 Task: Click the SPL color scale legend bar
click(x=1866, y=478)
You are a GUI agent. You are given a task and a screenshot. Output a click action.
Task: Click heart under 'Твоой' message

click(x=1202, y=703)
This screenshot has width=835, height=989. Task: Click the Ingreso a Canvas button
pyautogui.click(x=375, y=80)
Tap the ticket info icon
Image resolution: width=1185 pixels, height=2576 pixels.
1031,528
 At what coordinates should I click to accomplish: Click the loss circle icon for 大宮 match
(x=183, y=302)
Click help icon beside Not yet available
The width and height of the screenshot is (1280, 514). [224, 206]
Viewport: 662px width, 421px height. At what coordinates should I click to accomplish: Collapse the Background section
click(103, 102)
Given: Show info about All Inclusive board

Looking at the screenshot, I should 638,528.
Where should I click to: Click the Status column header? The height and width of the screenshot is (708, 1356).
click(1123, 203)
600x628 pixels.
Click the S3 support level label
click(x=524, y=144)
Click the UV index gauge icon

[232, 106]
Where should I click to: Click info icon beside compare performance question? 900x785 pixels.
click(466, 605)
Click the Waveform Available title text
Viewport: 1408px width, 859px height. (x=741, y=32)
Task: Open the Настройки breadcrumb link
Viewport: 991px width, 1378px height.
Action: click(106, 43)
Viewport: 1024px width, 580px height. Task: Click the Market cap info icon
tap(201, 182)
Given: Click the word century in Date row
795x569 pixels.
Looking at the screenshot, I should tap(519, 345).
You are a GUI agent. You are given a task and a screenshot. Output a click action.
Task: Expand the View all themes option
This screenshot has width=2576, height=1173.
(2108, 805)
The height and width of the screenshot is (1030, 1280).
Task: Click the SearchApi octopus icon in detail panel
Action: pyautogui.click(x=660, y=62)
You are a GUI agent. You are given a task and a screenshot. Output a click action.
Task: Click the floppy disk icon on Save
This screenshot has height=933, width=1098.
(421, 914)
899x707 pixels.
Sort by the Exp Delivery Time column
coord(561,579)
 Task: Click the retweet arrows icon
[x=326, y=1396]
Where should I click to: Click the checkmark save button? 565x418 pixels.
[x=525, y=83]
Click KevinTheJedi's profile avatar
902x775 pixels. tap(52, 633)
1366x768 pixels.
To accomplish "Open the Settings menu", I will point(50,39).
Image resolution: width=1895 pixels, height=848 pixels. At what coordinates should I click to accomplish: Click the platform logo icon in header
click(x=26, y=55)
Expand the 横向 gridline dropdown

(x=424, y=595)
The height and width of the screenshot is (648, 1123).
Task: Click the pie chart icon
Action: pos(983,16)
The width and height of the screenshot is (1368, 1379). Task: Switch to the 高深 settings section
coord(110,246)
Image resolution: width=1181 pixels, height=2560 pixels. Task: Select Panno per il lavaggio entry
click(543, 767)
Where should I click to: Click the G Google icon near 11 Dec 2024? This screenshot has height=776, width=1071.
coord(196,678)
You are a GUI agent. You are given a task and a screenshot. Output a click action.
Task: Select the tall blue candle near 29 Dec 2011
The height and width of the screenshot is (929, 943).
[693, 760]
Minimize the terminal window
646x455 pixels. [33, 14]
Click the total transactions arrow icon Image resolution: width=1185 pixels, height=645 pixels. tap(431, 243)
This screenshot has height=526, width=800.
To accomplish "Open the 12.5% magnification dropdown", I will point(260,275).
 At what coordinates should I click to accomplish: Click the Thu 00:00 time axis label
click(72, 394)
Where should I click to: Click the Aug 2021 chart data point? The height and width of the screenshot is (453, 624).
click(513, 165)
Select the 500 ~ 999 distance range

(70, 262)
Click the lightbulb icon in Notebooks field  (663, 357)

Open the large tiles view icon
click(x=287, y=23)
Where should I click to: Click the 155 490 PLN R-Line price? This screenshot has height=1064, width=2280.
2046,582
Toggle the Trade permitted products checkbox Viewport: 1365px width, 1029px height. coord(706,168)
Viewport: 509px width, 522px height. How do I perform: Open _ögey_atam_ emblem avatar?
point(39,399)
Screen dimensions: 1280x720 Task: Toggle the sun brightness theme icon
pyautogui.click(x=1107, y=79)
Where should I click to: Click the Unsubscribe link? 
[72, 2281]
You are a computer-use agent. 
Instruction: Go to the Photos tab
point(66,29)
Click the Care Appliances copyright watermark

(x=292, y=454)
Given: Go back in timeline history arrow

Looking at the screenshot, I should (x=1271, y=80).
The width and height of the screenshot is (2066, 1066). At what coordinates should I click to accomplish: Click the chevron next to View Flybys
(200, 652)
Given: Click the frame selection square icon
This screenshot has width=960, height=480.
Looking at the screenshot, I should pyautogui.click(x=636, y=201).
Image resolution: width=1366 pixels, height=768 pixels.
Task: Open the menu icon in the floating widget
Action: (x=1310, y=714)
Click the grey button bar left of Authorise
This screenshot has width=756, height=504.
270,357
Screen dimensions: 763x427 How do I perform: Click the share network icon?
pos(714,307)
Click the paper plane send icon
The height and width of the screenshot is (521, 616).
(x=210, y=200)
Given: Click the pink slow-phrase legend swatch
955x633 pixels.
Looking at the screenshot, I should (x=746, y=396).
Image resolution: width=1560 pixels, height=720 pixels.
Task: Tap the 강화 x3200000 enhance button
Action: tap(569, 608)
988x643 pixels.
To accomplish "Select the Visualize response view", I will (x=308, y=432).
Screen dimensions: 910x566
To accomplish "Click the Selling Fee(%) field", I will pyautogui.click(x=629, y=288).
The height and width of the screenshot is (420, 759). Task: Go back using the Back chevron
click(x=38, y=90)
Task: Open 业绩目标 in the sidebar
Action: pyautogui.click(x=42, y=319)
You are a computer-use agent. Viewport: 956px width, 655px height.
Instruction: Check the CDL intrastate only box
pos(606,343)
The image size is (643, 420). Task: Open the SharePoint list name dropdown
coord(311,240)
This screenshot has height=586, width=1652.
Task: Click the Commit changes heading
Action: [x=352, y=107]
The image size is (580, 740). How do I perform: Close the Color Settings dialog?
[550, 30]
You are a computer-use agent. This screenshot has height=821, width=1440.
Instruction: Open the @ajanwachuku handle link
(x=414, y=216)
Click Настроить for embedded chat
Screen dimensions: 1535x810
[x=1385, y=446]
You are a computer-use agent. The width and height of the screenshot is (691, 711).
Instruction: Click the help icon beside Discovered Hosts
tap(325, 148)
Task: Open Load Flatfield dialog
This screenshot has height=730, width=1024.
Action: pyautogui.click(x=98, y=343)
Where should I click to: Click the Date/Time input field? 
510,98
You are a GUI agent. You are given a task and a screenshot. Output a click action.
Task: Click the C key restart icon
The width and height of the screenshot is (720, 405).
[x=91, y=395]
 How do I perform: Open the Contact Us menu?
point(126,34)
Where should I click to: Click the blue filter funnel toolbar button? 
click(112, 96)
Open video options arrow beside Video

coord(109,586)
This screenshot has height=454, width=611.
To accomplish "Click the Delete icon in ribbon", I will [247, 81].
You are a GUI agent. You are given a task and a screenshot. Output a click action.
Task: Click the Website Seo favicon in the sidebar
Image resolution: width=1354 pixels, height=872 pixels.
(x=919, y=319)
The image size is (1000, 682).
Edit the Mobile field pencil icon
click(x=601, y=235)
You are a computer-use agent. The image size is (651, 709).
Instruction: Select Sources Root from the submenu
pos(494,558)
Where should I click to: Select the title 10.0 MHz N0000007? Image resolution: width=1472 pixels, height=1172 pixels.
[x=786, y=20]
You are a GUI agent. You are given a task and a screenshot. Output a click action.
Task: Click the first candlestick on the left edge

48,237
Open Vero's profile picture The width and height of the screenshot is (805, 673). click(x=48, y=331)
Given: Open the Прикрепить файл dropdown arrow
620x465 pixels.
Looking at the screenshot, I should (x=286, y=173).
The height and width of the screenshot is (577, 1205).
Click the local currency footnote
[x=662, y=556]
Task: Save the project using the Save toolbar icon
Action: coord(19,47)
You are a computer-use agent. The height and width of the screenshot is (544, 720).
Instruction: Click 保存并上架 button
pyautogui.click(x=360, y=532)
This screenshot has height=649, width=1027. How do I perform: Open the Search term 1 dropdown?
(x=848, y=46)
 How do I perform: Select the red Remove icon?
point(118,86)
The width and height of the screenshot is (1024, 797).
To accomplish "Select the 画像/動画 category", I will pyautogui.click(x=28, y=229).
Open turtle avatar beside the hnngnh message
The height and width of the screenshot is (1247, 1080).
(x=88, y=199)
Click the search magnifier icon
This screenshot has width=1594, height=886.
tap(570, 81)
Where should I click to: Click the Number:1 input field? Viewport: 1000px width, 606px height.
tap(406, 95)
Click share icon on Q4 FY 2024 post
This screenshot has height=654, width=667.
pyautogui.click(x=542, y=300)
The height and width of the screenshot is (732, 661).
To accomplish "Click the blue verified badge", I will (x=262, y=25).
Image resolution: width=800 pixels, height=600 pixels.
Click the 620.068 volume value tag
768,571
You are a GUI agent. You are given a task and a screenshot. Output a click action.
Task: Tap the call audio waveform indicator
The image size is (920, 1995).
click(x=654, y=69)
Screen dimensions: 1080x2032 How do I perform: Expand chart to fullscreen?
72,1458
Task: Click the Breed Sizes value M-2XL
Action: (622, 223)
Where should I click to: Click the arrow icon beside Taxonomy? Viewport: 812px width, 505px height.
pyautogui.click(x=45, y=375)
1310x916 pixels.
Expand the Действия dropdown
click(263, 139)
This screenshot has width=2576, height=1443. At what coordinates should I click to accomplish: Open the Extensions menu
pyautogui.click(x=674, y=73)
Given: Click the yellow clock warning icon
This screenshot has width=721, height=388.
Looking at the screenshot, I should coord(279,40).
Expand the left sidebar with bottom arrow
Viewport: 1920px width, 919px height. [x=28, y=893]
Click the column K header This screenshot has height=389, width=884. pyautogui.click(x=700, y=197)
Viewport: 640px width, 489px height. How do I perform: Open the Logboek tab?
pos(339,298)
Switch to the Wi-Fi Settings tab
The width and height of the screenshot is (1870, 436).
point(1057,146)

§ **Task details**: Above are the records; copy exactly the lines from the line with "Where should I click to: Click the Status" through the line with "Task: Expand the View all themes option", both included.

§ **Result for this exercise**:
Where should I click to: Click the Status column header? The height and width of the screenshot is (708, 1356).
click(1123, 203)
600x628 pixels.
Click the S3 support level label
click(x=524, y=144)
Click the UV index gauge icon

[232, 106]
Where should I click to: Click info icon beside compare performance question? 900x785 pixels.
click(466, 605)
Click the Waveform Available title text
Viewport: 1408px width, 859px height. (x=741, y=32)
Task: Open the Настройки breadcrumb link
Viewport: 991px width, 1378px height.
Action: click(106, 43)
Viewport: 1024px width, 580px height. Task: Click the Market cap info icon
tap(201, 182)
Given: Click the word century in Date row
795x569 pixels.
Looking at the screenshot, I should tap(519, 345).
You are a GUI agent. You are given a task and a screenshot. Output a click action.
Task: Expand the View all themes option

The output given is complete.